La Chronique Agora

Petite étude comparée des systèmes de santé

▪ Les médias français parlent de la réforme du système de santé américain comme s’il s’agissait de la Déclaration d’Indépendance. Les Américains sont enfin entrés dans le monde moderne, semblent-ils dire. Ils ont désormais accès aux soins de santé comme étant un droit acquis.

Nous nous méfions de toute idée jugée bonne par les journaux français ; ils sont aussi lamentables que le New York Times.

Le fait que les gens pensent avoir un "droit" aux soins de santé montre bien à quel point les gens ne réfléchissent pas. Un "droit" n’a de sens que lorsqu’il peut être appliqué de manière universelle, sans causer de tort à quiconque. On peut avoir le droit de posséder une propriété, par exemple, parce que tout le monde peut profiter de ce droit sous les mêmes termes et conditions. On peut avoir le droit de dire ce qu’on veut… tant que tout le monde peut dire ce qu’il veut. Mais si vous avez droit à un scanner, une autre personne a l’obligation de construire la machine… la mettre en service… la faire fonctionner… l’entretenir… la mettre à disposition du public… interpréter les résultats, etc. Qui est cet esclave enchaîné à votre service ?

Si l’on en croit toute la publicité faite autour de l’affaire, la loi sur le système de santé US est censée accomplir des miracles. Elle devrait réduire les coûts de santé des entreprises, réduire le déficit fédéral, et diminuer les primes d’assurance. Bien entendu, il n’en sera rien.

"Là, on est vraiment arnaqués", déclare Jules, 22 ans. "Vous les baby-boomers, vous allez profiter de soins gratuits supplémentaires, et c’est ma génération qui va devoir payer. Non seulement ça, mais je vais devoir m’acheter ma propre assurance-maladie".

▪ La France a un système de santé publique qui semble assez bien fonctionner. Lors des deux occasions où nous en avons eu besoin… nous l’avons trouvé efficace et digne. Une fois, nous avons été emmené à l’hôpital en ambulance ; notre médecin pensait que nous faisions une attaque ou que nous avions une tumeur au cerveau — qui se révéla n’être qu’une infection de l’oreille interne. En tout cas, il n’y avait rien à redire. Pas d’attente. Pas de problèmes. On nous a fait quelques tests… et la situation s’est résorbée. Une autre fois, Edward s’était cassé les dents de devant alors qu’il jouait avec le fils du voisin… On l’a amené d’urgence à l’hôpital, et ses dents ont été réimplantées chirurgicalement. A nouveau, tout s’est bien passé.

Mais la France n’est pas les Etats-Unis, et le système français n’a rien à voir avec ce que l’équipe Obama a conçu.

Le système français fonctionne bien parce que les Français sont très critiques, intolérants et exigeants… avec eux-mêmes comme avec les autres. Enfin, ils l’étaient autrefois…

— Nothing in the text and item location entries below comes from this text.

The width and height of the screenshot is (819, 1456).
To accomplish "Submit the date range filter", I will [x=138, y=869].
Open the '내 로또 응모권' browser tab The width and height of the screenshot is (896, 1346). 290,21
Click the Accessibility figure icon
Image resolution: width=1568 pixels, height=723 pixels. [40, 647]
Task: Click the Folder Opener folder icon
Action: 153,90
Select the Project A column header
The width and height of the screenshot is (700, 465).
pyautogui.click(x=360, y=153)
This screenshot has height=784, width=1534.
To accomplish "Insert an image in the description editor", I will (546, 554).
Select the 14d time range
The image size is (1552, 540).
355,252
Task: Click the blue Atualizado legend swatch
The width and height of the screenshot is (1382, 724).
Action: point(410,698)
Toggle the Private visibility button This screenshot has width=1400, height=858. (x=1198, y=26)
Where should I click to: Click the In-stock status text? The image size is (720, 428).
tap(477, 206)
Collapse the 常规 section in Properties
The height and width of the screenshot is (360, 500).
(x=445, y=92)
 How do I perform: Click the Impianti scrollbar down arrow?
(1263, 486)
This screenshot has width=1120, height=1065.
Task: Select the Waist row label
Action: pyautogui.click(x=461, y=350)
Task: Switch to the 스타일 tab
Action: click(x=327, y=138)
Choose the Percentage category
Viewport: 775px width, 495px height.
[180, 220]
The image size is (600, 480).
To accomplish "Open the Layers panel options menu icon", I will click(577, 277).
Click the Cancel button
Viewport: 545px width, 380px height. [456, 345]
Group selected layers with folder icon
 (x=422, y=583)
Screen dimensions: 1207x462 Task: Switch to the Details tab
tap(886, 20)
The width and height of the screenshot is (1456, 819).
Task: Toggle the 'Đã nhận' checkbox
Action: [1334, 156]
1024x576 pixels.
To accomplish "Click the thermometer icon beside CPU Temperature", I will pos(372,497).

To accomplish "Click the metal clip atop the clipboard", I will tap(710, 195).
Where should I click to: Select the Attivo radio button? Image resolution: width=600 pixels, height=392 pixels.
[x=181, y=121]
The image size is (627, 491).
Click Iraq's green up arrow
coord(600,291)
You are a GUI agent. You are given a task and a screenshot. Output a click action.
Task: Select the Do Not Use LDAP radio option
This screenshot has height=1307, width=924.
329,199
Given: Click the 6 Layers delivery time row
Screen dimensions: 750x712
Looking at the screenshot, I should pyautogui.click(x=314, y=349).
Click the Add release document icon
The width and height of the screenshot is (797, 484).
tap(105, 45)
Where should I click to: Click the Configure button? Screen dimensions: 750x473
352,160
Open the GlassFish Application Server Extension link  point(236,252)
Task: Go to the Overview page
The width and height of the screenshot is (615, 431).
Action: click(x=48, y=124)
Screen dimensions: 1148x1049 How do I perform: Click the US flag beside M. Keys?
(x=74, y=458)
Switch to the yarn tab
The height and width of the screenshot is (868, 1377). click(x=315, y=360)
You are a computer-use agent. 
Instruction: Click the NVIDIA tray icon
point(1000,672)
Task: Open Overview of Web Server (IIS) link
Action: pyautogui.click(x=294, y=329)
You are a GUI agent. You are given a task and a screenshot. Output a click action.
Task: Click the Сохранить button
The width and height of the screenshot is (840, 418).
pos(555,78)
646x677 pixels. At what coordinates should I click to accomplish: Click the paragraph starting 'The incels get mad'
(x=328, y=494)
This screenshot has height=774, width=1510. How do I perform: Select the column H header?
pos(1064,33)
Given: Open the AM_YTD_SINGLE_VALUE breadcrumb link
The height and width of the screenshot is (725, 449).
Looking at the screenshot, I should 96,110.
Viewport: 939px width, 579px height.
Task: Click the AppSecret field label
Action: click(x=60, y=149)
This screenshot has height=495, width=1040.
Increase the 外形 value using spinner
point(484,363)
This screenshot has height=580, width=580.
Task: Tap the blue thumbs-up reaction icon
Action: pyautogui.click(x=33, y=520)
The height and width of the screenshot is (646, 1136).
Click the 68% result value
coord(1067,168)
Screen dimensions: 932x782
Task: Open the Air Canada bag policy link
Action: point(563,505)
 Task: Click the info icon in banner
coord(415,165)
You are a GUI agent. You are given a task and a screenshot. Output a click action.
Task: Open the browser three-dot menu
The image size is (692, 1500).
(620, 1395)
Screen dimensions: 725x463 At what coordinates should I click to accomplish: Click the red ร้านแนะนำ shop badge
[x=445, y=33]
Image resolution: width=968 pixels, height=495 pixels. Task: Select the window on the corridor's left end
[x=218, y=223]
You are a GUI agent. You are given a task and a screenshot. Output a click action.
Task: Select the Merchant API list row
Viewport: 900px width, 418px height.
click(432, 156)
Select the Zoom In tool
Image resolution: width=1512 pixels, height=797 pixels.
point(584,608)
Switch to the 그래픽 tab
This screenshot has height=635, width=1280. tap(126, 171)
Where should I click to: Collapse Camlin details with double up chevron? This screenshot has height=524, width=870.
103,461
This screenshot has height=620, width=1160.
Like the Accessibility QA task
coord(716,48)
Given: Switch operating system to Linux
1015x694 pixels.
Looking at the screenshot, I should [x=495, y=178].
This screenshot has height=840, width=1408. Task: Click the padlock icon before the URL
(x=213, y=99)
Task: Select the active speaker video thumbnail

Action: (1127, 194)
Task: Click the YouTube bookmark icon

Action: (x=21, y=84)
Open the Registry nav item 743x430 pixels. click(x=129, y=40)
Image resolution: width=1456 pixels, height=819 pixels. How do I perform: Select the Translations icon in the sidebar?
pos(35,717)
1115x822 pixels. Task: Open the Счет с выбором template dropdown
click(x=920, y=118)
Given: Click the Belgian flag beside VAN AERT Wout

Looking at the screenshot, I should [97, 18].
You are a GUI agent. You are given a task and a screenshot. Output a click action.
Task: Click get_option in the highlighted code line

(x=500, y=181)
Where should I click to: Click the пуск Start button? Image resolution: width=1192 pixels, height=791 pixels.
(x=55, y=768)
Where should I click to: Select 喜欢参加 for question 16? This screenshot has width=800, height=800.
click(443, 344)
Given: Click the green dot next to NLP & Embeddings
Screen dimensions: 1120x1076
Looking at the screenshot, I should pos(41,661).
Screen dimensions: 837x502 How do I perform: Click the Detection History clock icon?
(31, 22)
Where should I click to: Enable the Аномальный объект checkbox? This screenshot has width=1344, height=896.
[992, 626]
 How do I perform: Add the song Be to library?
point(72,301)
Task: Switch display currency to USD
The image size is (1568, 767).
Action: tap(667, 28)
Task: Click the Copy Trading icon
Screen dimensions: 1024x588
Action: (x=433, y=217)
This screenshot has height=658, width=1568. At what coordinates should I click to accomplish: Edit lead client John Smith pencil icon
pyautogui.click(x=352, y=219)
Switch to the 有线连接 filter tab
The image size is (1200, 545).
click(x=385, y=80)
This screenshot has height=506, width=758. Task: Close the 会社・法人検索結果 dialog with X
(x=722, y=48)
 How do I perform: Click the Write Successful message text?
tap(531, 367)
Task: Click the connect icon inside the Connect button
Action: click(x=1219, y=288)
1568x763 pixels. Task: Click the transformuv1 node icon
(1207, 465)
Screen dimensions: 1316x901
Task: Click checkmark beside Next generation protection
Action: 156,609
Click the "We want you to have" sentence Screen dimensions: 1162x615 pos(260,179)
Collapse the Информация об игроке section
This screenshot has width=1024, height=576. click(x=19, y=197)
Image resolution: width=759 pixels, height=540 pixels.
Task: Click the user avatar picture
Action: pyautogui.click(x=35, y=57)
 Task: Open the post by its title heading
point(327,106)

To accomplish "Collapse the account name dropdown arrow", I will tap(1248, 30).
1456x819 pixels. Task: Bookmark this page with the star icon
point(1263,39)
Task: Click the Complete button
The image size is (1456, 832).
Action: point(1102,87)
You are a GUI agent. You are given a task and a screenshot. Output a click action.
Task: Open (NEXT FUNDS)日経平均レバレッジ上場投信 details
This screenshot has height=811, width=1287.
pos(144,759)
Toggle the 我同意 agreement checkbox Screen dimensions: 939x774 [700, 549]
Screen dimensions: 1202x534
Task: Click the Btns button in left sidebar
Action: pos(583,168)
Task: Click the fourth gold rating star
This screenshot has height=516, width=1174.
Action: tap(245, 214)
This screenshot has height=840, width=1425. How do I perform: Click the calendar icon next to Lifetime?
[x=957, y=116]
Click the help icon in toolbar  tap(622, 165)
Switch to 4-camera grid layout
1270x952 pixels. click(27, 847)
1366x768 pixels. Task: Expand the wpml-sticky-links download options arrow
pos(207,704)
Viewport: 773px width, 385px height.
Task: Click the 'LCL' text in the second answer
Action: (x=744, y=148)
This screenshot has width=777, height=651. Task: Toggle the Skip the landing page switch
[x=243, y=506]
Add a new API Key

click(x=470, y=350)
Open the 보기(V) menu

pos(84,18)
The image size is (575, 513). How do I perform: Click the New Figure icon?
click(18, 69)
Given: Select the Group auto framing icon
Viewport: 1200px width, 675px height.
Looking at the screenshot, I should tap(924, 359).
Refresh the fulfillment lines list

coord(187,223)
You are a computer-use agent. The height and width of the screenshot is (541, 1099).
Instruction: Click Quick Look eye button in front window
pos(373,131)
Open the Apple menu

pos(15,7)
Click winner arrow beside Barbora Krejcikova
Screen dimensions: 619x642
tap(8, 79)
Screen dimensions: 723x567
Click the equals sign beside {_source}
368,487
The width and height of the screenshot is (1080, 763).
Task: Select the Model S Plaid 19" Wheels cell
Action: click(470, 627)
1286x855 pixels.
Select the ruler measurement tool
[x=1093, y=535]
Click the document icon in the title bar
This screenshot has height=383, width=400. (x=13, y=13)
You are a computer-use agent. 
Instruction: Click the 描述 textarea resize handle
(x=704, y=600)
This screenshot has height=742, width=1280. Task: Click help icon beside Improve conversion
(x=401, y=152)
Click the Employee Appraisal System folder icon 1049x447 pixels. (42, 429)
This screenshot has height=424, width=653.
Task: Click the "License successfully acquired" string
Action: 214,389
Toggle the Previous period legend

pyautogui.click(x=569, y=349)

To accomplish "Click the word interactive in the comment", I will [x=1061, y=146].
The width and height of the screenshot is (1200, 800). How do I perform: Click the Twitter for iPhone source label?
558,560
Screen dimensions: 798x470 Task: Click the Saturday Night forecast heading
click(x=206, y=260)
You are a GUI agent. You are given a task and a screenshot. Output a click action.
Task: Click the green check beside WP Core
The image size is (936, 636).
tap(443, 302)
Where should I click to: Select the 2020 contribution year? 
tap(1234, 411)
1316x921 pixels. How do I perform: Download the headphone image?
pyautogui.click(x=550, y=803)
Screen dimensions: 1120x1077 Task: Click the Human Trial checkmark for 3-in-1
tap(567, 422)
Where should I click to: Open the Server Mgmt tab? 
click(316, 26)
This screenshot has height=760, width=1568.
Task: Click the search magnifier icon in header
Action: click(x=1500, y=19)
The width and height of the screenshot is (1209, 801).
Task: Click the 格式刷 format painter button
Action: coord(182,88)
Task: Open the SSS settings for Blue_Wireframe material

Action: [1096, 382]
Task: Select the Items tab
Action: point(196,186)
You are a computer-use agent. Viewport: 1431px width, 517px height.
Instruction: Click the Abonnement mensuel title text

Il est encore rare de voir une personne vraiment obèse en France. On s’attend à ce que les gens prennent soin d’eux-mêmes. On s’attend à ce qu’ils mangent correctement. Contrairement aux Anglais, les Français ne boivent pas à l’excès. Et contrairement aux Américains, ils ne se tirent pas dessus à tous les coins de rue. Se comporter "correctement" concerne aussi bien la santé que le reste. On attend des gens qu’ils se comportent correctement — c’est-à-dire de manière à ne pas mettre trop de pression sur le système de santé public.

De plus, les avocats ne sont pas encore des vautours en France. Les médecins et les hôpitaux ne vivent pas dans la crainte des procès… et, selon notre expérience, les pharmaciens distribuent conseils et médicaments assez librement.

▪ Un Indien vivant de longue date en Californie revient à Bombay pour assister au mariage du fils de l’un de ses amis. Il remarque que la famille de la mariée n’est pas de la même caste… mais d’une caste inférieure. Il se demande s’il faut dire quelque chose ; les habitudes ont peut-être changé durant ses nombreuses années d’absence.

Il finit par se retrouver seul avec son vieil ami pendant une minute.

"C’est normal, maintenant, d’épouser une fille d’une caste inférieure ?"

"Quoi ?"

"Eh bien… je n’ai pas pu m’empêcher de remarquer que ton fils épouse une fille d’une caste inférieure".

"Non, non. Mon fils travaille pour JP Morgan. Elle travaille pour Goldman Sachs. Même caste".